• **Work request**: Where the listing below has a line containing "This screenshot has width=726, height=671.", output that line and all lines after it, verbatim, and no others.

════════════════════

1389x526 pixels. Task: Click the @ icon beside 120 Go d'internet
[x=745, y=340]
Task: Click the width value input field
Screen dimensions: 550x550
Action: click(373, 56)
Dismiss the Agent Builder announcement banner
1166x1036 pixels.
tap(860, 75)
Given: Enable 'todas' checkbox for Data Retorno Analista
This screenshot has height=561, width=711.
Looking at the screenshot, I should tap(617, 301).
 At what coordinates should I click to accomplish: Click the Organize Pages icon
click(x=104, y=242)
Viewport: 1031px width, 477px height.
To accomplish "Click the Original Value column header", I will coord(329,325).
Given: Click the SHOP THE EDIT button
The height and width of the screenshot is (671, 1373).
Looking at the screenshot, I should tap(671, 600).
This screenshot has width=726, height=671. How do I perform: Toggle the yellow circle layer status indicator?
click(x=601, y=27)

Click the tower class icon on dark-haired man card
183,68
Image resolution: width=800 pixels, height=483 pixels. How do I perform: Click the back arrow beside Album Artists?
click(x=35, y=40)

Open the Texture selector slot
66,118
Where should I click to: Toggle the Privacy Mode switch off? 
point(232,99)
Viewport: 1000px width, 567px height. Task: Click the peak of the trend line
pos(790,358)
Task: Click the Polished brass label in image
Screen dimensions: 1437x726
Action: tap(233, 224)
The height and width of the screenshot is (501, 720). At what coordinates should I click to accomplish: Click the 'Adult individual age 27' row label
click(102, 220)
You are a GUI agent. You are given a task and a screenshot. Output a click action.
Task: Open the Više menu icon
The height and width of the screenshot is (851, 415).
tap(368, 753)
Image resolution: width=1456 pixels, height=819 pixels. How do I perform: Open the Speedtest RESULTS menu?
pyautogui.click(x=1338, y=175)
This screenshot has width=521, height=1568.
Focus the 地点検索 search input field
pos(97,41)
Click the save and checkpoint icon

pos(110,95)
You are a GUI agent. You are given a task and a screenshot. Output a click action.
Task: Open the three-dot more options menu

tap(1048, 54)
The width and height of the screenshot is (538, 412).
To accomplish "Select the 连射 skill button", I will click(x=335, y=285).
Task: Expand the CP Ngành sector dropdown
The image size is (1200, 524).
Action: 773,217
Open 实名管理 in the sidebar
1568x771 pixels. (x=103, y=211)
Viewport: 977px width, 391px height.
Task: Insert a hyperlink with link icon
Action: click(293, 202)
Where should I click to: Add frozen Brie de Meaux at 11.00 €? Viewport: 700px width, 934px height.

════════════════════

• **Written response**:
This screenshot has width=726, height=671. How do I perform: Toggle the yellow circle layer status indicator?
click(x=601, y=27)

Click the tower class icon on dark-haired man card
183,68
Image resolution: width=800 pixels, height=483 pixels. How do I perform: Click the back arrow beside Album Artists?
click(x=35, y=40)

Open the Texture selector slot
66,118
Where should I click to: Toggle the Privacy Mode switch off? 
point(232,99)
Viewport: 1000px width, 567px height. Task: Click the peak of the trend line
pos(790,358)
Task: Click the Polished brass label in image
Screen dimensions: 1437x726
Action: tap(233, 224)
The height and width of the screenshot is (501, 720). At what coordinates should I click to accomplish: Click the 'Adult individual age 27' row label
click(102, 220)
You are a GUI agent. You are given a task and a screenshot. Output a click action.
Task: Open the Više menu icon
The height and width of the screenshot is (851, 415).
tap(368, 753)
Image resolution: width=1456 pixels, height=819 pixels. How do I perform: Open the Speedtest RESULTS menu?
pyautogui.click(x=1338, y=175)
This screenshot has width=521, height=1568.
Focus the 地点検索 search input field
pos(97,41)
Click the save and checkpoint icon

pos(110,95)
You are a GUI agent. You are given a task and a screenshot. Output a click action.
Task: Open the three-dot more options menu

tap(1048, 54)
The width and height of the screenshot is (538, 412).
To accomplish "Select the 连射 skill button", I will click(x=335, y=285).
Task: Expand the CP Ngành sector dropdown
The image size is (1200, 524).
Action: 773,217
Open 实名管理 in the sidebar
1568x771 pixels. (x=103, y=211)
Viewport: 977px width, 391px height.
Task: Insert a hyperlink with link icon
Action: click(293, 202)
Where should I click to: Add frozen Brie de Meaux at 11.00 €? Viewport: 700px width, 934px height.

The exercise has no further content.